* **Task**:
Every line from the start of the entries up to and including the one bearing "Task: Click the red MA certification logo" must be printed verbatim, without the pictures.

Collected data entries
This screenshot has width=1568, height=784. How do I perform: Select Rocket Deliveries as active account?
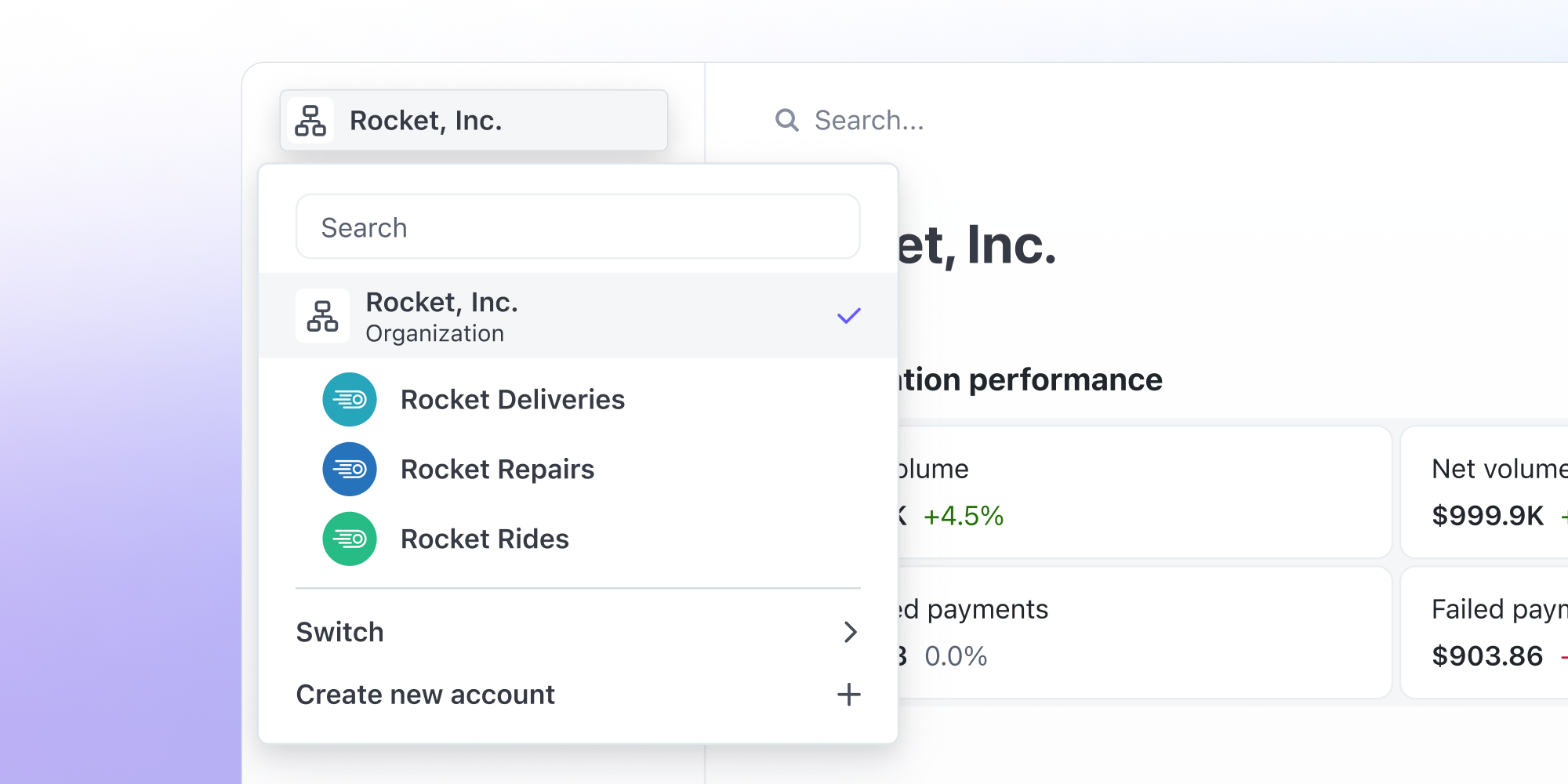(513, 399)
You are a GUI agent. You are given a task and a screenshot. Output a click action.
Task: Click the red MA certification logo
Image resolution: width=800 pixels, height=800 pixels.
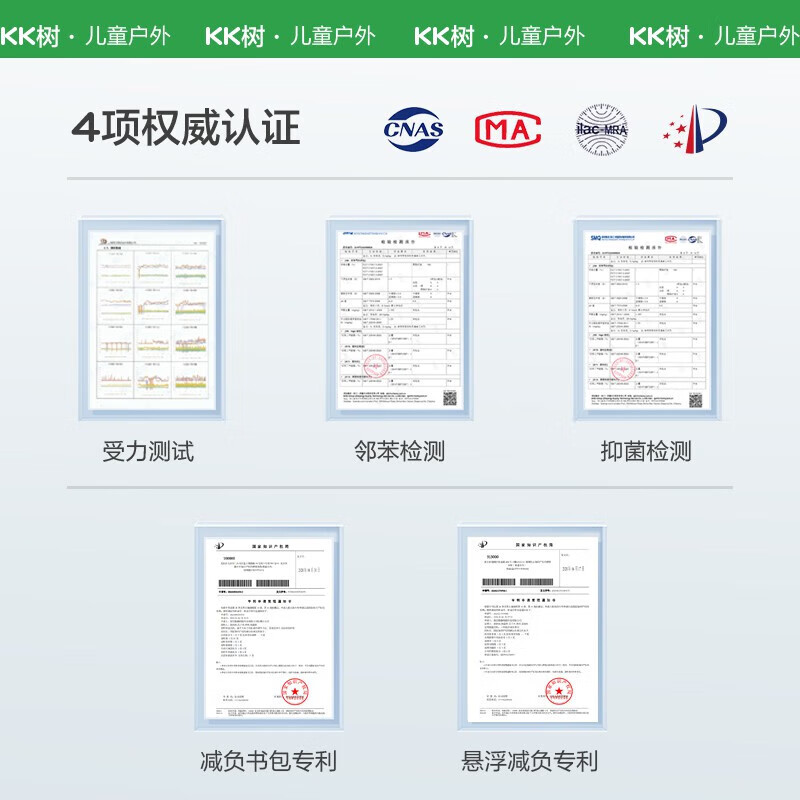[x=508, y=129]
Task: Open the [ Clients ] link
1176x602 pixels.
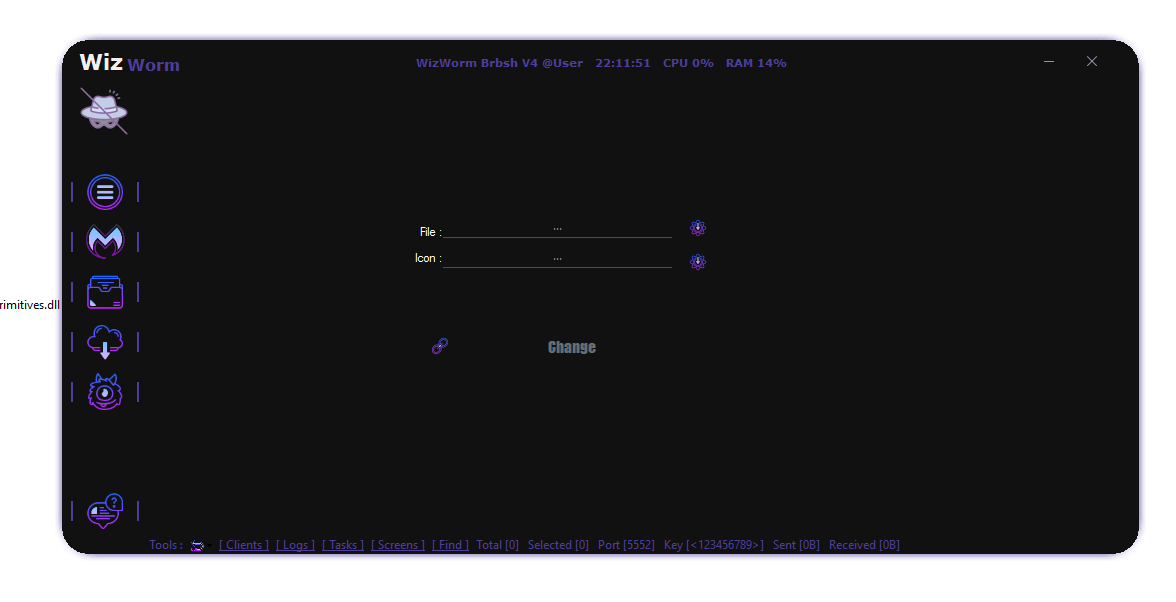Action: pyautogui.click(x=244, y=545)
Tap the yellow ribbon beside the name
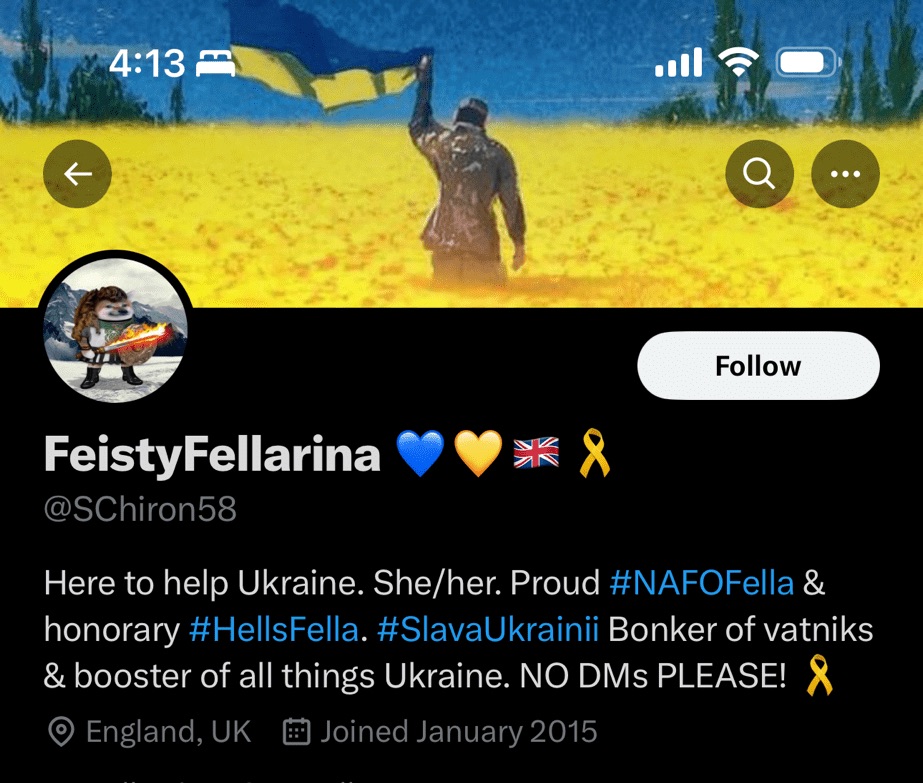The image size is (923, 783). coord(595,453)
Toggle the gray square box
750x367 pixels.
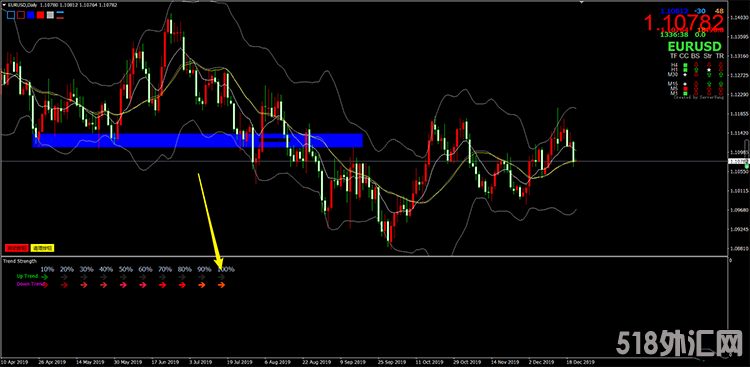point(50,15)
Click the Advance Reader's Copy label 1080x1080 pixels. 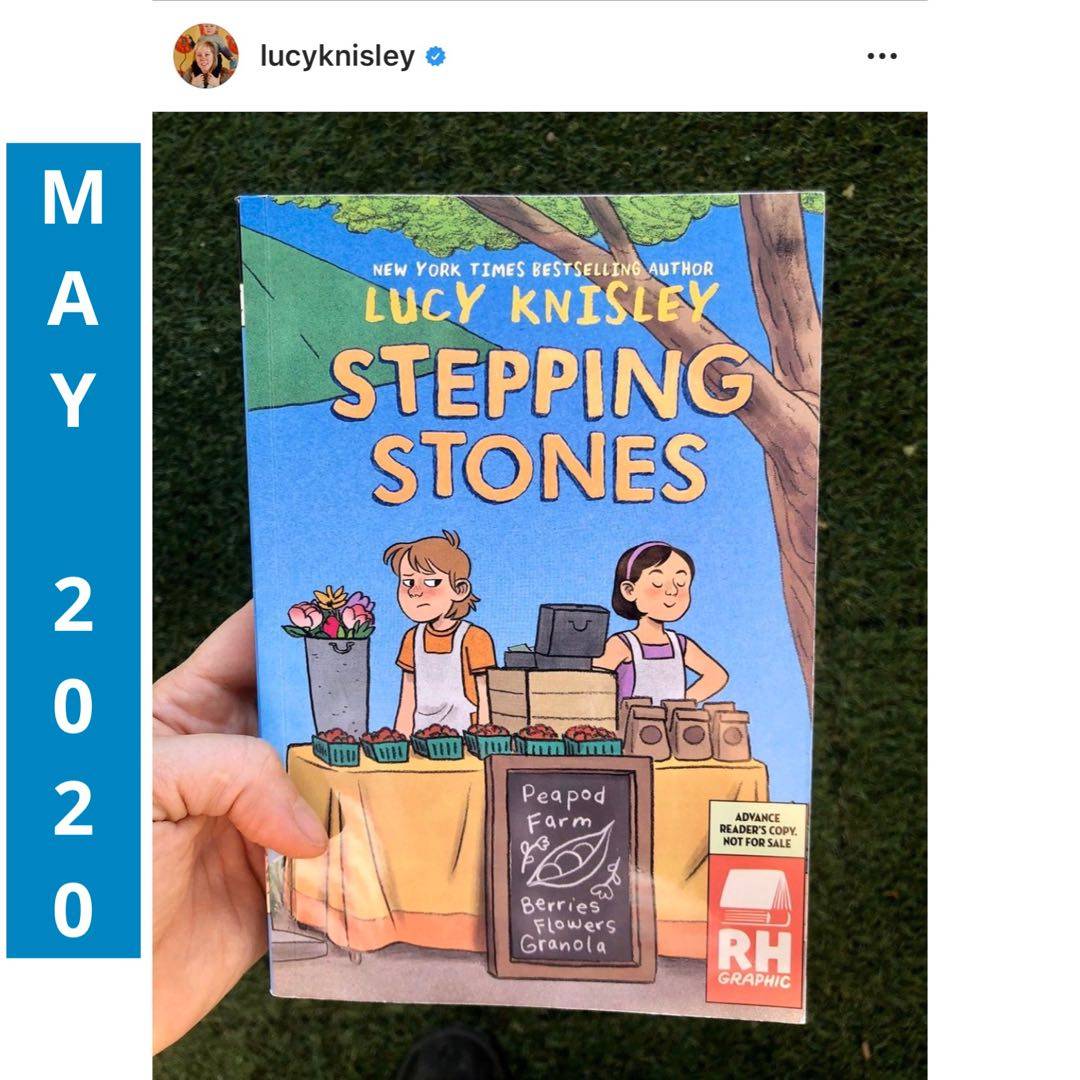click(757, 829)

* **Answer to this problem**:
This screenshot has width=1568, height=784. How do I perform: Select Rocket Deliveries as active account?
(513, 399)
You are a GUI agent. You are given a task and a screenshot. Output a click action.
Task: Click the red MA certification logo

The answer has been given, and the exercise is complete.